I didn’t have the best relationship with my hair growing up. Unfortunately, this is a sad truth for millions of Black girls around the world.
Hair with tighter curls has historically been considered difficult to manage and maintain. This idea followed me throughout childhood until I begged my mother to let me chemically straighten my hair. Years later, the grim reality hit me — a bright-eyed 11-year-old struggling to see this extension of herself as enough.
I sat in a salon chair, unflinching as the thick smell of relaxer consumed me. I counted down with my hairdresser as the white paste destroyed my curls, leaving behind an unrecognizable thin corpse in its wake. I bit back sobs as the paste stung the back of my head, repeating a mantra to remind myself that it would all be worth it. “Beauty hurts,” I recall myself thinking, “the harder it stings, the prettier it will look.”
Years passed as I returned to salons for regular touch-ups, ensuring my roots matched my damaged, frayed ends. This continued until I was roughly 14 when I began to question the routine I’d fallen into.
The year was 2018, and I came across Art Hoe Collective on Tumblr. Any “tapped-in” artsy Black girl today knows exactly what I’m talking about, but for those who don’t, the Art Hoe Collective was a space to celebrate Black femme creativity.
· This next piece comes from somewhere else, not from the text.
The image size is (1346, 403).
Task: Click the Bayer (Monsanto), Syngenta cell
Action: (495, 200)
The page, founded by Mars, Sage Adams, and Jam, explored the intricate ways Black women navigate life and express themselves through art and, by extension, ourselves.
Through the page, I connected with Black girls worldwide and learned about their experiences, hopes, and dreams. Learning about Black art and history guided me down a rabbit hole where I read work from Black political scholars and began questioning the ways of thinking I once found myself confiding in.
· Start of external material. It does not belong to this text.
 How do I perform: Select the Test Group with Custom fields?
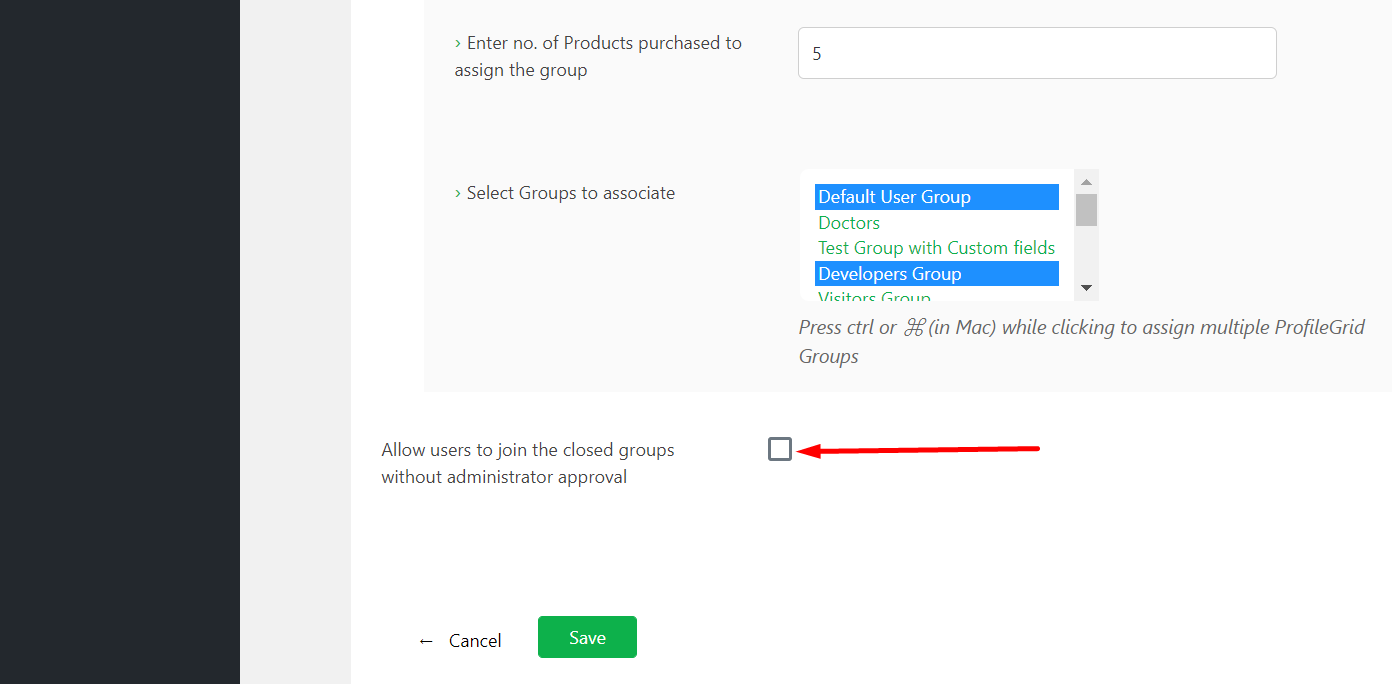click(x=935, y=247)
I began to question why Black women, in particular, were pressured to change themselves. Expected to grow smaller and more palatable in every room we entered. There has been a demand for Black women to care for others, making ourselves easier to digest and understand with little to no regard for how that rejection of self leaves us. Black femininity has always been policed (by both non-black and Black communities) from girlhood, though this policing is done in overt and calculated ways.
I began to wonder why we, unlike other oppressed groups, face the most judgment and aggression for the facets of ourselves we were born with. Making the decision to go natural and face the big chop was seen as a grand act of political defiance when, in reality, it was a teenager taking steps to exist in the same space as her peers. While I understand why going natural was a political statement historically, the fact that this idea hasn’t changed today is alarming.
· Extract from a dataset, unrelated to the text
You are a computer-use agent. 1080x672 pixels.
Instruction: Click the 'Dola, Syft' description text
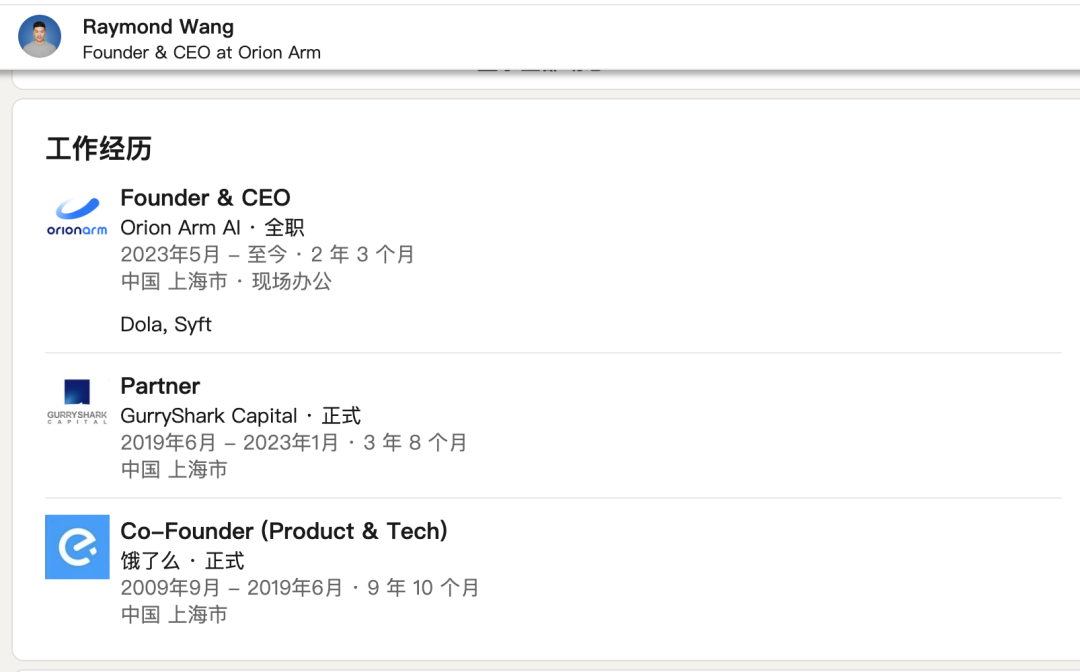click(166, 324)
This line of thinking followed me through my teenage years when I read up on how to care for my hair in its natural state. It was a lot of trial and error, but each step brought me closer and closer to the version of myself I am today. Through everything I do, I allow myself to relish in my Blackness and my femininity. The two areas that perfectly intersect are how I care for and carry my hair.
This relationship has allowed me to care for and nurture the version of myself that once sat alone and afraid in a salon. The bold celebration that is Black hair is woven into various parts of my life, and I wouldn’t have been able to get there without the observations made by previous Black scholars. I want this reality for Black girls around the world, a reality that can only be achieved if we continue to champion the teachings of those who came before us.